Thomas Bittner: “It was the same for me – in my private life I occupied myself with controllers and embedded systems. When you start in a company, it is immediately obvious that you are familiar with this, even if it’s not from work experience but ‘only’ as a private hobby. Having the TU Wien Space Team on my CV was a bonus for me! It had a massive impact on my career path – I met a lot of people there and through these contacts, I found a job right after finishing my studies. I came to TTTech thanks to a colleague from my first company.”
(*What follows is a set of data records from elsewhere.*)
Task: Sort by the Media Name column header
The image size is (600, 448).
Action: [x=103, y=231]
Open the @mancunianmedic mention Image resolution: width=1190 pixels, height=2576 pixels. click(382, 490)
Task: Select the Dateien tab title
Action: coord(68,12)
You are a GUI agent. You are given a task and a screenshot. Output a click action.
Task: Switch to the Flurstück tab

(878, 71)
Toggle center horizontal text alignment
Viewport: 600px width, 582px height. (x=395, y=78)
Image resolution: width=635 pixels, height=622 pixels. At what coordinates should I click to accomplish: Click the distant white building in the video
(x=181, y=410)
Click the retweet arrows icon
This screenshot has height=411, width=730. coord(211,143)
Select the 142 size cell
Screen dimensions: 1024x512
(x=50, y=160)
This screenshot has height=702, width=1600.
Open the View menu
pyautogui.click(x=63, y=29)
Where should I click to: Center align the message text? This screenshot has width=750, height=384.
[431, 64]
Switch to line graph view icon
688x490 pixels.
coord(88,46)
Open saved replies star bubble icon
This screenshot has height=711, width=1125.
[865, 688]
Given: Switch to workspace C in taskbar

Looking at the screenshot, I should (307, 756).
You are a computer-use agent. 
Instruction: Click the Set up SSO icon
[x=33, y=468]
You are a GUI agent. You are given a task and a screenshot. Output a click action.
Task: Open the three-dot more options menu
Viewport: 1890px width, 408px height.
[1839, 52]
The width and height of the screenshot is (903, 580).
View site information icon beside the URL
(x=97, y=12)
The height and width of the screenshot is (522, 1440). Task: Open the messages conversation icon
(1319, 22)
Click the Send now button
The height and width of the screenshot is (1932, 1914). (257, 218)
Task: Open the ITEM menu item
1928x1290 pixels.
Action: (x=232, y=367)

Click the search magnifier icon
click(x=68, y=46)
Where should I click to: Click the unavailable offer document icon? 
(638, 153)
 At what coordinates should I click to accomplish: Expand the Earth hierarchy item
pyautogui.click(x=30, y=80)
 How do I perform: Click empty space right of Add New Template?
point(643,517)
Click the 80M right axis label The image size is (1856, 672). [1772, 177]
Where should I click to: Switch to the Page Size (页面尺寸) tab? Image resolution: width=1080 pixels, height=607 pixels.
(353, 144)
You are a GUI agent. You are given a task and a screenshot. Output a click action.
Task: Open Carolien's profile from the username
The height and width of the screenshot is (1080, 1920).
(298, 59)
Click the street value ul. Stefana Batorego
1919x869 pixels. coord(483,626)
Austrian communication technology for international space programs like NASA Artemis

At TTTech, Thomas Bittner and Christian Plasounig are working together again, this time on the products and solutions for the NASA Artemis program, which has the goal of bringing the first woman and the first person of color to the Moon and further exploration of space to Mars.

Thomas Bittner: “It is incredibly exciting – we are working on the communication systems for the Gateway, the new space station in lunar orbit, which will go into operation in the next few years, and the astronauts there rely on our solutions. I like solving problems and developing a good product, even if it involves a lot of documentation – we have to prove that everything has been tested and will work for many years. The reliability standards in the space industry are very high because systems have to function without a hitch for more than 15 years; after all, there are few if any maintenance options. Accurate documentation is also something we already learned about at the TU Wien Space Team. There are very precise specifications and criteria that our rocket had to meet to be approved for a competition.”

Christian Plasounig: “Yes, exactly, documentation is incredibly important for projects in a security-critical context – the coding itself is perhaps 10% of the work, while 90% is documentation effort. I work in systems engineering for our Gateway projects. I’m in constant contact with our software and chip departments, and also with our partners such as Beyond Gravity. I’m also the technical contact person for our customer Northrop Grumman in the USA, who builds the habitation and logistics module for NASA’s Gateway. It is one of the first two modules that will be sent to space and together with Beyond Gravity we are supplying networking equipment (network interface cards, switches, and onboard computers) in practical ‘boxes’. The customer can install these boxes in the space station similar to a PC.”

As early as next year, a crew will be flying around the Moon for the first time in the NASA Orion spacecraft, and the next moon landing and the first stay at the Gateway space station will follow soon thereafter. In all of these, Austrian technology will be playing an important role.